Provides that the members serve six year staggered terms.

 

Provides that the governor can appoint and remove members, but not discriminatorily.

 

Requires the General Land Commissioner or that person's designee to serve as the presiding officer of the council and allows the Commissioner to designate an assistant presiding officer. Authorizes the Council to appoint other officers.

 

Provides that members will not be paid, but can be reimbursed for travel expenses.

           

Requires the Council to meet at least twice per year.

 

Prohibits certain individuals from being appointed to the council.

 

Defines "Texas trade association."

 

Prohibits certain individuals from being appointed as general counsel.

 

Provides for grounds for removal from the council.

 

Provides that an action of the Council is not affected by the fact that grounds for removal exist for a member.

 

Requires the presiding officer to notify the commissioner and governor if he or she has knowledge that a potential ground for removal exists.

 

Requires the presiding officer or that person's designee, with help of staff, to see that the members receive information regarding their responsibilities and certain applicable laws.

 

Requires that a member of the council receive certain specific training prior to voting, deliberating, or being counted as a member in attendance at a meeting.

 

Provides that a member is entitled to travel expenses incurred in attending the training program.

 

            Sec. 183.062.  PROPOSED RULES.  Provides the ability for the council to develop and submit proposed rules governing the program to the commissioner for approval.

 

            Sec. 183.063.  EFFECT ON TAX APPRAISAL. Ensures that a conservation easement does not adversely effect the eligibility of the property for agricultural valuation purposes.

 

            Sec. 183.064.  REPORT TO TEXAS DEPARTMENT OF TRANSPORTATION. Requires the land office to provide TxDOT with a legal description of each property subject to an easement under this subchapter as well as the date of closing.

 

 

SECTION 3.               Effective Date.          

 

EFFECTIVE DATE

 

September 1, 2005

 

 

COMPARISON OF ORIGINAL TO SUBSTITUTE

 

The original version adds Chapter 49A to Title 4 of the Agriculture Code and the substitute amends Chapter 183 of the Natural Resources Code.

 

The most substantial difference between the original bill and the substitute is generally that the original bill puts the program under the control of the Department of Agriculture, while the committee substitute puts the program under the control of the General Land Office.

 

The original bill places the administration of purchasing conservation easements in the hands of the Texas Department of Agriculture and the specific policy and rulemaking associated with the administration of the program in the hands of the Texas Farmland and Ranchland Conservation Council.

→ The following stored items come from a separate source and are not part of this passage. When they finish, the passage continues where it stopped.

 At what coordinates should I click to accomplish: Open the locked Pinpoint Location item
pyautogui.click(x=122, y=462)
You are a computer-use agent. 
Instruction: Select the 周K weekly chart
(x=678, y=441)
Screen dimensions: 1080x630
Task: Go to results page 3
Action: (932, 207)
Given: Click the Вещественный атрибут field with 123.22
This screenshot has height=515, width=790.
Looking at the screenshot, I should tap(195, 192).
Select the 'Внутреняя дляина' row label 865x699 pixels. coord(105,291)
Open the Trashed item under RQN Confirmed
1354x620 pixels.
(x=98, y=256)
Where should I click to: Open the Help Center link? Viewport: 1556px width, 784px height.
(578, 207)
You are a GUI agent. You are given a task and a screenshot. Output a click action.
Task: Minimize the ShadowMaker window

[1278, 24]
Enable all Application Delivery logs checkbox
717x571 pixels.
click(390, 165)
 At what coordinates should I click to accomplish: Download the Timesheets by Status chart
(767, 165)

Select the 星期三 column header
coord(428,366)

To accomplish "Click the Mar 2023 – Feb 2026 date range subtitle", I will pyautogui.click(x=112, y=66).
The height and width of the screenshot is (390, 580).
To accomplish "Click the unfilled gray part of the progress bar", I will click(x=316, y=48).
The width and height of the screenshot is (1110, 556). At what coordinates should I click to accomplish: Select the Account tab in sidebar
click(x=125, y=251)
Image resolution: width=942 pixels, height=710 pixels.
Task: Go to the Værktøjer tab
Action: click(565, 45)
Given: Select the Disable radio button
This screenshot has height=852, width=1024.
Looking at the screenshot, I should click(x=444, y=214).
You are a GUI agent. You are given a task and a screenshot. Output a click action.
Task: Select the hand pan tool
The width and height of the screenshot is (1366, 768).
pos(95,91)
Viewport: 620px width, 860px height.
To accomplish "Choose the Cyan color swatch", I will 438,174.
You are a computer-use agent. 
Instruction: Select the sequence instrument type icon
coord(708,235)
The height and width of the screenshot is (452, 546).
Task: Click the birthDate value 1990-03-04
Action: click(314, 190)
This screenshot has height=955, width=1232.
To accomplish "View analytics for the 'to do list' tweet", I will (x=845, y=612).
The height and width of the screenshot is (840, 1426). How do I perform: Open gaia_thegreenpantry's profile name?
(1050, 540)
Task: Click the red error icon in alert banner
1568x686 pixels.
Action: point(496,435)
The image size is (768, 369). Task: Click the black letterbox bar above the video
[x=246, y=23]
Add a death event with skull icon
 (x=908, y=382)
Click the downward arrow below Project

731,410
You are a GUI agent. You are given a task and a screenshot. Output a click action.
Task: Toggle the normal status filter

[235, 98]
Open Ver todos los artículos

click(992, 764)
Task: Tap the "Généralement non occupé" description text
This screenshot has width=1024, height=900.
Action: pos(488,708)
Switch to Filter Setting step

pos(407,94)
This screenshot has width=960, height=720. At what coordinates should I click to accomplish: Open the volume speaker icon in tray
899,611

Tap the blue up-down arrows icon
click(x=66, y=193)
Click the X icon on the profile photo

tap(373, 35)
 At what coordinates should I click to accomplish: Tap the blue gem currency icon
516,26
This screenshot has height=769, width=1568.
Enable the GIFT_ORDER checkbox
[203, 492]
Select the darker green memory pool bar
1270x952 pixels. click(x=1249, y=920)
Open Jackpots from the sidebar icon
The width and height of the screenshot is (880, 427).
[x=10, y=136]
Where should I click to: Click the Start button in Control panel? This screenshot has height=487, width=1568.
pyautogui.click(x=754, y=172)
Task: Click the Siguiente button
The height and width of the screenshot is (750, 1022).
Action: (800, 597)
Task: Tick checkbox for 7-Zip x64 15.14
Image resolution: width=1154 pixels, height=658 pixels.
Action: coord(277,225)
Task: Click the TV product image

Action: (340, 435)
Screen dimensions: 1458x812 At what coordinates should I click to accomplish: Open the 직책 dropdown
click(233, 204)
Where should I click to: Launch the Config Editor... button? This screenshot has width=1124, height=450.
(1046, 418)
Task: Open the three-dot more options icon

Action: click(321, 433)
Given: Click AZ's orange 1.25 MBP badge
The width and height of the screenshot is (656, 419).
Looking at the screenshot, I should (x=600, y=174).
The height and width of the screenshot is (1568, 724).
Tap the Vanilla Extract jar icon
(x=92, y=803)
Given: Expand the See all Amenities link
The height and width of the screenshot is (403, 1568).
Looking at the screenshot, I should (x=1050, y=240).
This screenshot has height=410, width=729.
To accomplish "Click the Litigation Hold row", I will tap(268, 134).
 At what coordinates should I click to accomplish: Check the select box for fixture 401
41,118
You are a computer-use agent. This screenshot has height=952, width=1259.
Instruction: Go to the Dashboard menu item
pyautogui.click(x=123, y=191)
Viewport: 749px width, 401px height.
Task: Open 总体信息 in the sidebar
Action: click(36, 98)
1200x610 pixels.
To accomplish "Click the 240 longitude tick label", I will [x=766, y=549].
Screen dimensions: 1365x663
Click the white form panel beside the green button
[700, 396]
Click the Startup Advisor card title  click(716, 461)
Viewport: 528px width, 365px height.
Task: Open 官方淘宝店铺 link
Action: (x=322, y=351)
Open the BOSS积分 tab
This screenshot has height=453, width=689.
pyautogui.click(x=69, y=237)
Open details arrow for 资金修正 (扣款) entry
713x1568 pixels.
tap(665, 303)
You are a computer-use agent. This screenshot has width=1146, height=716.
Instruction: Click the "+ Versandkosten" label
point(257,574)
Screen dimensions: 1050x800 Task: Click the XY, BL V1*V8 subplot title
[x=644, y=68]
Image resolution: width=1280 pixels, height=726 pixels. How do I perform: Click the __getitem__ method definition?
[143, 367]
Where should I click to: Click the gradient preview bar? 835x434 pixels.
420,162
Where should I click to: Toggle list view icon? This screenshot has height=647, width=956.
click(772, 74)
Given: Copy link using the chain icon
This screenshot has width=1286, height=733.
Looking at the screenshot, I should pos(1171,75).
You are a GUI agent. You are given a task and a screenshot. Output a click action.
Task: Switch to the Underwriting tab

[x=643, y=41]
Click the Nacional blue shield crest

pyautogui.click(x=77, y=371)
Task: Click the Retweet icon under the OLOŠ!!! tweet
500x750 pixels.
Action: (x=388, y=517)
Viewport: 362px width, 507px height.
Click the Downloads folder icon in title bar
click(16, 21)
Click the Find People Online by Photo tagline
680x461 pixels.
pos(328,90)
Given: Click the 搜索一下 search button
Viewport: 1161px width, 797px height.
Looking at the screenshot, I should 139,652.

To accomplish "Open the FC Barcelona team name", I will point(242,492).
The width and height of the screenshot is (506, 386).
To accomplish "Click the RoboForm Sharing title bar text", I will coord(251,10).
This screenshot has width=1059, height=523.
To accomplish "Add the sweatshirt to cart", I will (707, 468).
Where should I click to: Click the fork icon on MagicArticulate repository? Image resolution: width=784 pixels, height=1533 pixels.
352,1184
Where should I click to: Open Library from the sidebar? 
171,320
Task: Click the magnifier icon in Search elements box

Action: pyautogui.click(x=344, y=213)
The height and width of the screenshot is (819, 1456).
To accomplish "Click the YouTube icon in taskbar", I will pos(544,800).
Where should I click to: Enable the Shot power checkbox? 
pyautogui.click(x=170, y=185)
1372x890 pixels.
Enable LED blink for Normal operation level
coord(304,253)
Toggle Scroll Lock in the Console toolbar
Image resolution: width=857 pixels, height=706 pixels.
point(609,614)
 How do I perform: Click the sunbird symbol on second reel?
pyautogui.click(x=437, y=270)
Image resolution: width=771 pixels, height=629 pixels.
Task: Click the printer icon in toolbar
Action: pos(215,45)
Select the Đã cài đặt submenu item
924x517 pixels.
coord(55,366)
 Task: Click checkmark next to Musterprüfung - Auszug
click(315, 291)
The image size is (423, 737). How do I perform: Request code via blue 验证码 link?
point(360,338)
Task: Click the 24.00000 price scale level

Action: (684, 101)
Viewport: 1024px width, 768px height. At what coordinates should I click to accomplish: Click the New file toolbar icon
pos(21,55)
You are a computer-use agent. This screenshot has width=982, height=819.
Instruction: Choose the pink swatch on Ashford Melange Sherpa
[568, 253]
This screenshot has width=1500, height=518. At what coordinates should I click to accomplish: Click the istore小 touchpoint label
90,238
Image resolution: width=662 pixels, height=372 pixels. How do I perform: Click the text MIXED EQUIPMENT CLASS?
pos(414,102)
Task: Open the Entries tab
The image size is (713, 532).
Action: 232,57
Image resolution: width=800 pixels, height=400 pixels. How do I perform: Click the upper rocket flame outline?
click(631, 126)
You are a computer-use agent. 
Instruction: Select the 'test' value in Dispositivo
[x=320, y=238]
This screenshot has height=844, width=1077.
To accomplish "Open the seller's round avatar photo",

The substitute places the administration of purchasing agricultural conservation easements in the hands of the General Land Commissioner with the assistance of the Texas Farm and Ranch Lands Conservation Advisory Council.

 

The original addresses venue for suits filed on behalf of the council and the substitute provides no such section.

 

The original bill provides specific language associated with the filing of complaints.  The substitute contains no such provision.

 

The original establishes that the council is subject to the Texas Sunset Act and the substitute does not.

 

The committee substitute makes numerous conforming changes to the original bill by amending it to fit the drafting requirements of the Texas Legislative Council.